Utah’s economic benefit from coal mining and coal-fueled electricity generation is substantial, estimated at nearly three billion dollars. Most of Utah’s coal is produced from mines in a few rural counties. Most of the coal extracted is used to generate electricity at power plants in the state. While coal mining and coal-fueled electricity generation only provide direct employment to about 2,500 Utahns, this equates to over 5% of the 50,000 nonfarm jobs in seven rural counties – and there are a considerable number of support jobs as well. Accordingly, coal-related operations are important in several rural areas of the state. Coal-related jobs are also some of the best paying jobs available, and they bring in considerable tax revenues and natural resource royalties to these local economies.

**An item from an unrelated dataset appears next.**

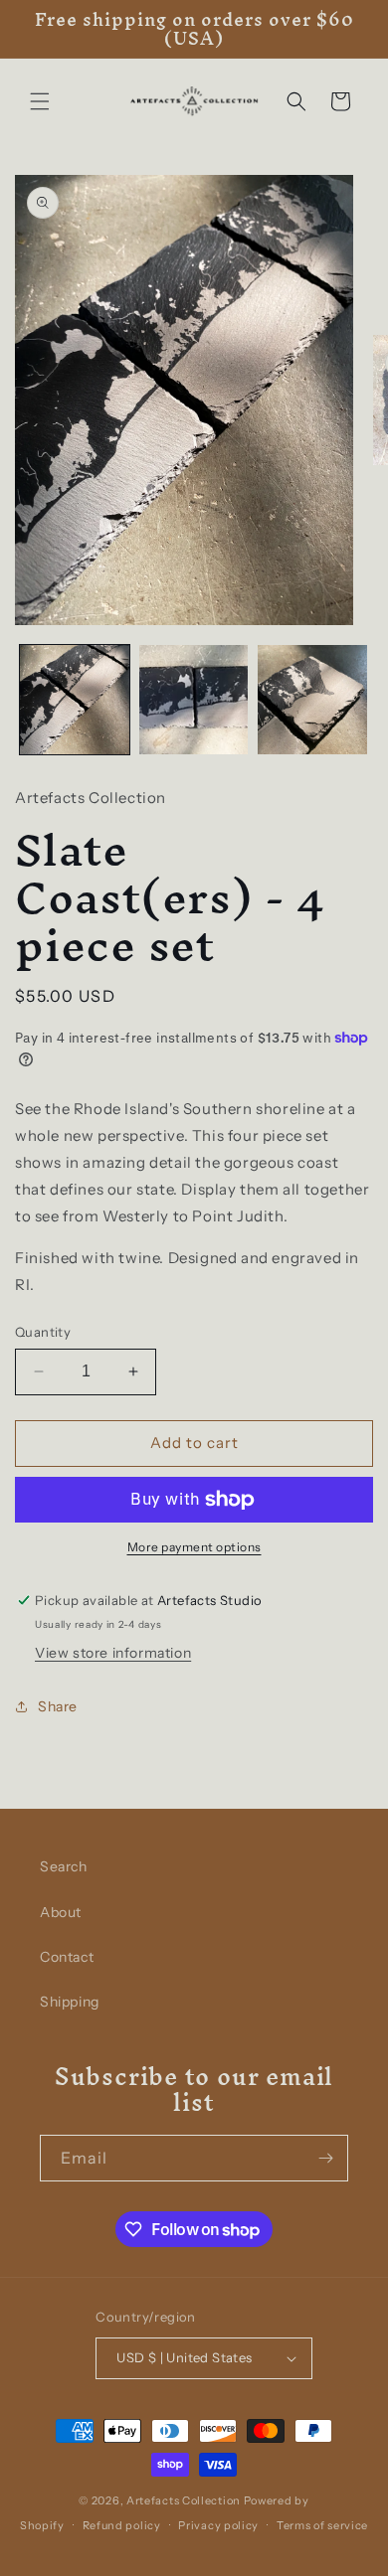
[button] (40, 101)
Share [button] (58, 1706)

Trump administration policies will not likely increase Utah’s coal mining or coal-fueled power generation. Coal-fueled power plants may continue to close even with the unwinding of Obama administration greenhouse gas policies and other environmental regulations.
• Approximately 1,000 people work in Utah’s coal mines. Many trucking and other kinds of jobs exist to support coal mining operations.
• Productivity improvements resulted in increased coal production in the 20th century, particularly in the 1980s. At the same time, the number of coal mining jobs in Utah decreased.
• Recent reductions in coal mine employment are due to a decrease in demand, the result of low natural gas prices and increased coal-fueled electricity generation regulation.
• Approximately 1,500 people work in Utah’s fie coal-fueled power plants.
• One coal-fueled power plant closed in 2015, another coal-fueled operation is projected to end by 2025, and another by 2030. This will mean a loss of jobs but could also decrease the demand for coal from Utah’s mines.
• Trump administration policies may do little to “bring back” jobs for coal miners and coal-fueled power plants.